Sungguh tersimpan dalam renyah tawa dan rengekan tak jelas itu, peran-peran peradaban yang sudah ditakdirkan Allah padanya. Tidak ada peran buruk yang Allah takdirkan bagi manusia, kecuali manusia merubahnya. Maka sentuhlah dengan lembut, belailah dengan sholawat, haluskan akhlak kita di hadapan mereka, jangan lukai jiwanya karena akan membuat luka peran peradabannyanya kelak.

Jiwa-jiwa yang berperan memuliakan manusia dan alam berangkat dari fitrah dan karakter yang dimuliakan tumbuhnya. Sungguh BERHASIL mereka yang memahaminya.

Kita-kita yang diberi amanah merawat fitrah anak-anak kita, tidak perlu dilebihi dan jangan dikurangi sedikitpun.
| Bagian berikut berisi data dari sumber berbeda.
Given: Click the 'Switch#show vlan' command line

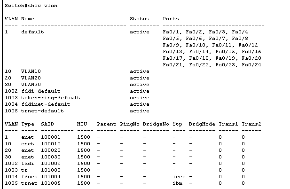Looking at the screenshot, I should (x=31, y=6).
Jangan ceroboh, ingat bahwa mereka, adalah khalifah di muka bumi, hanya bentuknya dan ukurannya masih kecil saja. 

Maka rawatlah fitrahnya, karena fitrahnya seperti benih yang perlu disirami dengan kasih sayang, penuh dekapan cinta, konsistensi yang berangkat dari kesyukuran, kesabaran dan optimisme sehingga benih itu akan tumbuh besar sebagai pohon yang kokoh (syajarotun thoyyibah), dimana dahan yang menaungi serta buah yang lezat dari pohon itu adalah peran guru peradabannya.

Sederhana merawatnya karena semuanya sudah ter-install, namun jika nafsu dan obsesi kita dominan maka urusannya bisa kacau dan bahaya. Kalau sudah paham maka hati-hatilah, pastikan kita selalu mengawalnya sampai menjelang usia balighnya. 

Ingatlah selalu bahwa Allah tidak akan memanggil mereka yang mampu, tetapi Allah akan memampukan mereka yang terpanggil. Maka, temanilah dan doronglah anak-anak kita untuk memenuhi panggilan Tuhannya, yaitu peran sebagai pengisi peradaban yang akan datang sesuai fitrahnya, maka Allah akan memampukan mereka. Penuhilah juga panggilan Allah kepada kita untuk mendidik mereka, maka yakinlah Allah akan memampukan kita.

#Salam sukses dari ayah ideologis anak-anak peradaban.